* **Ausgangstext**:

Setzt die Türkei Kindersoldaten ein?
Der Sarg liegt offen im Grab, die Familie beugt sich noch einmal über den Leichnam von Ahmad Al-Salem. Verabschiedet sich wehklagend von dem 17 Jahre alten Buben. Einige Monate zuvor war der Syrer nach Libyen aufgebrochen, als Teil der sogenannten Sultan-Murad-Division. Eine Kampfgruppe, die massiv von der Türkei unterstützt, trainiert, eingesetzt wird. Eben nicht nur im syrischen Bürgerkrieg, sondern auch in anderen Konfliktgebieten, in denen die Türkei ihren Einfluss vergrößern will. Seit mehr als einem Jahr in Libyen, aber auch in Bergkarabach, an der Seite Aserbaidschans.
Und immer wieder gibt es Berichte, wonach sich unter den Kämpfern Minderjährige befinden. 150 sollen es etwa vor einem Jahr gewesen sein, die von der Türkei nach Libyen gebracht wurden.
Harter Schlag
Dieser Berichte haben sich auch die USA angenommen – und ihren NATO-Partner Türkei am Donnerstag auf die Liste der Länder gesetzt, die im vergangenen Jahr in den Einsatz von Kindersoldaten verwickelt waren. „Wir haben glaubhafte Informationen über die Rekrutierung von Kindersoldaten“, hieß es in einem Statement des US-Außenministeriums. Noch nie zuvor hatten die USA einen NATO-Verbündeten auf diese Liste gesetzt.
Für die Türkei – noch gibt es keine offizielle Reaktion – ein harter Schlag. Und das nicht nur auf dem diplomatischen Parkett: Denn wer auf dieser Liste steht, unterliegt gewissen Beschränkungen. Etwa in Bezug auf Lizenzen für militärisches Gerät oder Unterstützung für Sicherheitsbelange. 14 weitere Staaten sind auf der unrühmlichen Liste vertreten, etwa der Südsudan, Mali, Jemen, Pakistan und Syrien. Beobachter werten die US-Aktion als Warnsignal an den türkischen Präsidenten Recep Tayyip Erdoğan. Die Regierung unter US-Präsident Joe Biden wolle moralische Standards wieder höher halten und ihre Verbündeten ebenso dazu „ermutigen“.
Verhandlungsmasse
Allerdings könnte der US-Präsident explizit darauf verzichten, die Türkei mit Sanktionen zu belegen. Angesichts des gespannten Verhältnisses der beiden NATO-Partner eine wichtige Verhandlungsmasse. Denn derzeit führen die USA mit Ankara Gespräche darüber, ob die türkische Armee die Bewachung des Flughafens in Kabul übernehmen soll. Angesichts des
US-Abzugs aus Afghanistan wäre es für Washington von Vorteil, würde eine NATO-Streitmacht diese Aufgabe erledigen.

* **Aufgaben**:
1. Beantworten Sie bitte anhand des Artikels über Kindersoldaten diese Fragen:
(a) Wie alt war Ahmad Al-Salem?
(b) Wie viele weitere Staaten stehen außer der Türkei auf der Liste?
(c) Worüber führen die USA derzeit Gespräche mit Ankara?
2. Entscheiden Sie für jede Aussage, ob sie mit dem Artikel über Kindersoldaten übereinstimmt:
(a) Die USA haben schon früher einen NATO-Verbündeten auf diese Liste gesetzt.
(b) Die Türkei hat bereits offiziell auf die Listung reagiert.
(c) Die Sultan-Murad-Division wird auch in Bergkarabach eingesetzt.
3. Schreiben Sie den Artikel über Kindersoldaten im Anschluss an seinen letzten Satz weiter.
Die anschließenden Daten stammen aus einer anderen Quelle.

* **Bereitgestellte Daten**:

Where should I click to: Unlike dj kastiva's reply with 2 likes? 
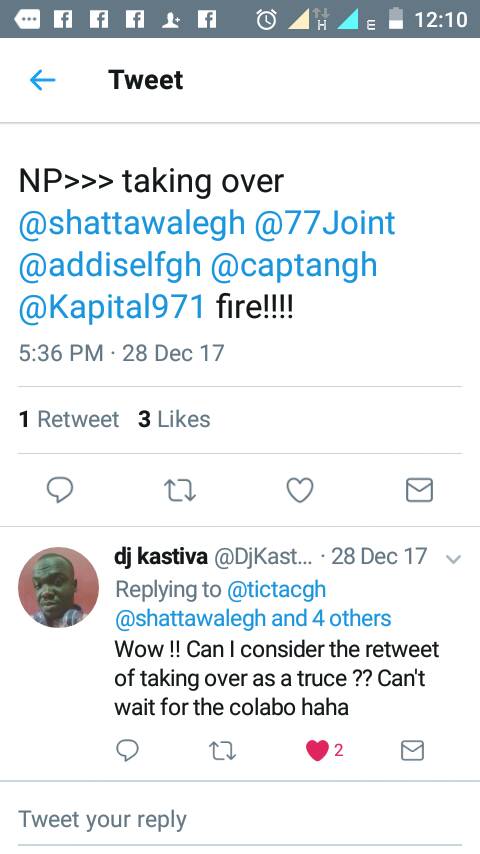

* **Lösungen**:
1.
(a) 17 Jahre.
(b) 14 weitere Staaten.
(c) Darüber, ob die türkische Armee die Bewachung des Flughafens in Kabul übernehmen soll.

2.
(a) Nein: „Noch nie zuvor hatten die USA einen NATO-Verbündeten auf diese Liste gesetzt.“
(b) Nein: „noch gibt es keine offizielle Reaktion“
(c) Ja: „aber auch in Bergkarabach, an der Seite Aserbaidschans“

3.
Dementsprechend diplomatisch gab sich auch der Sprecher des US-Außenministeriums gegenüber der Türkei: „Als angesehene Regionalmacht und NATO-Mitglied hat die Türkei die Möglichkeit, sich mit der Rekrutierung und dem Einsatz von Kindersoldaten in Syrien und Libyen zu befassen“, sagte er.
Der Einsatz von Kindersoldaten ist nach wie vor keine Seltenheit: 8.521 wurden im vergangenen Jahr von der UNO erfasst, die Dunkelziffer dürfte beträchtlich höher liegen, andere Berichte gehen von bis zu 250.000 aus. Vor allem in afrikanischen Ländern ist es nach wie vor gang und gäbe, Kinder auszubilden, zu bewaffnen und in Gefechte zu schicken. Sie seien „leichter zu manipulieren oder schlicht billiger als Erwachsene“, heißt es in einem UNICEF-Bericht.
Meist würden Kinder entführt und mit Gewalt dazu gezwungen, in anderen Fällen würden Milizen die Armut und Not der Kinder ausnutzen. Syrischen Söldnern werden von der Türkei beispielsweise Beträge im vierstelligen Bereich für den Kampfeinsatz geboten. Im Bürgerkriegsland gilt das als viel Geld.
Zweierlei Maß
Doch auch in Afghanistan und dem Jemen soll es zu Einsätzen von Kindersoldaten gekommen sein. Auch vonseiten eines anderen US-Verbündeten – Saudi Arabien. 10.000 Dollar hatte Riad sudanesischen Kämpfern – darunter 14-Jährigen – geboten, um aufseiten der jemenitischen Regierung gegen die Houthi-Rebellen zu kämpfen. Vor zwei Jahren blockierte der damalige US-Außenminister Mike Pompeo das Vorhaben, Saudi-Arabien auf dieselbe Liste zu setzen, auf der sich seit Donnerstag die Türkei befindet.